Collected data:
####################

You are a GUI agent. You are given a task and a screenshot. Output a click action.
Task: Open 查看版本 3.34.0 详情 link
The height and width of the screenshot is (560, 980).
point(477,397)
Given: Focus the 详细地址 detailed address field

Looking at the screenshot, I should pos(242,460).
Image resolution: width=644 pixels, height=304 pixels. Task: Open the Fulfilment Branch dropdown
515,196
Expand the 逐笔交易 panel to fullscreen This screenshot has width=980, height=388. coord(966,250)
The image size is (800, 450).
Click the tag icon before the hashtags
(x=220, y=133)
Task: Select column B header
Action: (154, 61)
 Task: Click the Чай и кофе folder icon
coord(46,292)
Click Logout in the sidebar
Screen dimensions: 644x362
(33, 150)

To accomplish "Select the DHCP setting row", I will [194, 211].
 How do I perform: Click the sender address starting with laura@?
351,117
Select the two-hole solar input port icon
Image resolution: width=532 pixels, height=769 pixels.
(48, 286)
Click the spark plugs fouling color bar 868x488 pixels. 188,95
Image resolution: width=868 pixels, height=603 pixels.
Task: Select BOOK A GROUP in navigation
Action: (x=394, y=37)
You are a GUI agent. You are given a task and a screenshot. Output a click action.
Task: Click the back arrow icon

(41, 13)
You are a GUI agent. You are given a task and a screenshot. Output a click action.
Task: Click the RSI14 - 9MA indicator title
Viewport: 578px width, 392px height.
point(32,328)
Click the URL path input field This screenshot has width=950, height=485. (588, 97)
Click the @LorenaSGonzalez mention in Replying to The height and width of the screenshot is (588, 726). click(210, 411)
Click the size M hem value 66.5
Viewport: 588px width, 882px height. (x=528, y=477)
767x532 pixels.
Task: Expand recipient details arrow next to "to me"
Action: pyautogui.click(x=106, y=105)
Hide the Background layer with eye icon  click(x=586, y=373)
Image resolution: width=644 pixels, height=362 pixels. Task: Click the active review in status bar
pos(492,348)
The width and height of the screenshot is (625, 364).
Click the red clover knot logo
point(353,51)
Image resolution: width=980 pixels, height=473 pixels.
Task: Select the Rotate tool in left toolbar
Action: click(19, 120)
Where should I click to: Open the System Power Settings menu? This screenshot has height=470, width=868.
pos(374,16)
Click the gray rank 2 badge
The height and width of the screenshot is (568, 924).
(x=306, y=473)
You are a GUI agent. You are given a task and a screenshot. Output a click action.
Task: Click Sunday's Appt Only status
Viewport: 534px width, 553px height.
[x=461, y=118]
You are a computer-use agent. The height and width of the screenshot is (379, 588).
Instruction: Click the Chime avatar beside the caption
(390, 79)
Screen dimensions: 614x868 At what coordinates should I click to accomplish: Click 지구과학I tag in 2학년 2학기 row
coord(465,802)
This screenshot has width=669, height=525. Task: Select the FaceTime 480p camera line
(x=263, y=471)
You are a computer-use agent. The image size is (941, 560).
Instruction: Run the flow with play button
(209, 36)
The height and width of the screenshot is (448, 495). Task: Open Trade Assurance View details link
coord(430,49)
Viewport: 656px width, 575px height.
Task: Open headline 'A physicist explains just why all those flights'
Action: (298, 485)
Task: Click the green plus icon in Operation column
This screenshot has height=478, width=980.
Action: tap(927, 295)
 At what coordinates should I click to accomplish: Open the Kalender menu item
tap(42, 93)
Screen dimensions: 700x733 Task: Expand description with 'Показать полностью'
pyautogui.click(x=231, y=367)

####################

> _Description of the task_: Take the entries above and transcribe them in full.

> _Response to the task_:
You are a GUI agent. You are given a task and a screenshot. Output a click action.
Task: Open 查看版本 3.34.0 详情 link
The height and width of the screenshot is (560, 980).
point(477,397)
Given: Focus the 详细地址 detailed address field

Looking at the screenshot, I should pos(242,460).
Image resolution: width=644 pixels, height=304 pixels. Task: Open the Fulfilment Branch dropdown
515,196
Expand the 逐笔交易 panel to fullscreen This screenshot has width=980, height=388. coord(966,250)
The image size is (800, 450).
Click the tag icon before the hashtags
(x=220, y=133)
Task: Select column B header
Action: (154, 61)
 Task: Click the Чай и кофе folder icon
coord(46,292)
Click Logout in the sidebar
Screen dimensions: 644x362
(33, 150)

To accomplish "Select the DHCP setting row", I will [194, 211].
 How do I perform: Click the sender address starting with laura@?
351,117
Select the two-hole solar input port icon
Image resolution: width=532 pixels, height=769 pixels.
(48, 286)
Click the spark plugs fouling color bar 868x488 pixels. 188,95
Image resolution: width=868 pixels, height=603 pixels.
Task: Select BOOK A GROUP in navigation
Action: (x=394, y=37)
You are a GUI agent. You are given a task and a screenshot. Output a click action.
Task: Click the back arrow icon

(41, 13)
You are a GUI agent. You are given a task and a screenshot. Output a click action.
Task: Click the RSI14 - 9MA indicator title
Viewport: 578px width, 392px height.
point(32,328)
Click the URL path input field This screenshot has width=950, height=485. (588, 97)
Click the @LorenaSGonzalez mention in Replying to The height and width of the screenshot is (588, 726). click(210, 411)
Click the size M hem value 66.5
Viewport: 588px width, 882px height. (x=528, y=477)
767x532 pixels.
Task: Expand recipient details arrow next to "to me"
Action: pyautogui.click(x=106, y=105)
Hide the Background layer with eye icon  click(x=586, y=373)
Image resolution: width=644 pixels, height=362 pixels. Task: Click the active review in status bar
pos(492,348)
The width and height of the screenshot is (625, 364).
Click the red clover knot logo
point(353,51)
Image resolution: width=980 pixels, height=473 pixels.
Task: Select the Rotate tool in left toolbar
Action: click(19, 120)
Where should I click to: Open the System Power Settings menu? This screenshot has height=470, width=868.
pos(374,16)
Click the gray rank 2 badge
The height and width of the screenshot is (568, 924).
(x=306, y=473)
You are a GUI agent. You are given a task and a screenshot. Output a click action.
Task: Click Sunday's Appt Only status
Viewport: 534px width, 553px height.
[x=461, y=118]
You are a computer-use agent. The height and width of the screenshot is (379, 588).
Instruction: Click the Chime avatar beside the caption
(390, 79)
Screen dimensions: 614x868 At what coordinates should I click to accomplish: Click 지구과학I tag in 2학년 2학기 row
coord(465,802)
This screenshot has width=669, height=525. Task: Select the FaceTime 480p camera line
(x=263, y=471)
You are a computer-use agent. The image size is (941, 560).
Instruction: Run the flow with play button
(209, 36)
The height and width of the screenshot is (448, 495). Task: Open Trade Assurance View details link
coord(430,49)
Viewport: 656px width, 575px height.
Task: Open headline 'A physicist explains just why all those flights'
Action: (298, 485)
Task: Click the green plus icon in Operation column
This screenshot has height=478, width=980.
Action: tap(927, 295)
 At what coordinates should I click to accomplish: Open the Kalender menu item
tap(42, 93)
Screen dimensions: 700x733 Task: Expand description with 'Показать полностью'
pyautogui.click(x=231, y=367)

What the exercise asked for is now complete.